§ **The data**:
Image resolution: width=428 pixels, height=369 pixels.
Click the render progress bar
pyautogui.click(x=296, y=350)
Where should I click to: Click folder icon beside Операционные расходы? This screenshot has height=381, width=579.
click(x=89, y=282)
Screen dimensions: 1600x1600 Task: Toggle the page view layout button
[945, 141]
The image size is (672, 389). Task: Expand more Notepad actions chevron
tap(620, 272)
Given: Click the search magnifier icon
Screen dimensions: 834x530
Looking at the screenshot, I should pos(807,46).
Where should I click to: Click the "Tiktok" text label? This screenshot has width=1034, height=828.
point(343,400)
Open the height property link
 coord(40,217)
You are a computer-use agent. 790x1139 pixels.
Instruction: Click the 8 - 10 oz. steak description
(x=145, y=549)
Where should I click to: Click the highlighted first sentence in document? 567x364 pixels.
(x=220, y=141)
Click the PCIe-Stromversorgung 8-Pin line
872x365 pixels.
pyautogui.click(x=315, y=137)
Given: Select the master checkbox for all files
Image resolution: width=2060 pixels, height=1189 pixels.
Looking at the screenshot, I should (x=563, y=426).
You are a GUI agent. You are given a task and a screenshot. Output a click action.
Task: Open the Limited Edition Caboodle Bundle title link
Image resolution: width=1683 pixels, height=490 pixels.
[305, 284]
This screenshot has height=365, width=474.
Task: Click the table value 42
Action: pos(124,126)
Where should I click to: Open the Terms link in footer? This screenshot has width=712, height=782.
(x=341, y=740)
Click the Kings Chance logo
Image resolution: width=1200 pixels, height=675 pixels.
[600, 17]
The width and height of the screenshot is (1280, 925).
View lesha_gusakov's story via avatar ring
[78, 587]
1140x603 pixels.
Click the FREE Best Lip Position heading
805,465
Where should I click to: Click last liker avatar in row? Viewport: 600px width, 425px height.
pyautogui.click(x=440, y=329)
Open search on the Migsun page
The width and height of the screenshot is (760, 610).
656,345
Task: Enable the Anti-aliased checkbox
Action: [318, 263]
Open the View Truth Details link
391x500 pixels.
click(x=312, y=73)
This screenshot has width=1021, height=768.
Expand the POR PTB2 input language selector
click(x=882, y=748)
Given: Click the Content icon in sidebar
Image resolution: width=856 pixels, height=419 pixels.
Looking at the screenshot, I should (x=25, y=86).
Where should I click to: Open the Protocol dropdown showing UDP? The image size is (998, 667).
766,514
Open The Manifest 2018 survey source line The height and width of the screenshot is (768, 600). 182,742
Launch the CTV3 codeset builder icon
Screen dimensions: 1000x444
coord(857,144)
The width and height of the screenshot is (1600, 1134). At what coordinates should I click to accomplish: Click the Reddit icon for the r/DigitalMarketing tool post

§ **Problem requirements**: Beginning with the line that contains "This screenshot has width=1021, height=768.", output each line of the listing above through the last one, exactly and with nothing added.

§ **Response to the task**:
This screenshot has width=1021, height=768.
Expand the POR PTB2 input language selector
click(x=882, y=748)
Given: Click the Content icon in sidebar
Image resolution: width=856 pixels, height=419 pixels.
Looking at the screenshot, I should (x=25, y=86).
Where should I click to: Open the Protocol dropdown showing UDP? The image size is (998, 667).
766,514
Open The Manifest 2018 survey source line The height and width of the screenshot is (768, 600). 182,742
Launch the CTV3 codeset builder icon
Screen dimensions: 1000x444
coord(857,144)
The width and height of the screenshot is (1600, 1134). At what coordinates should I click to accomplish: Click the Reddit icon for the r/DigitalMarketing tool post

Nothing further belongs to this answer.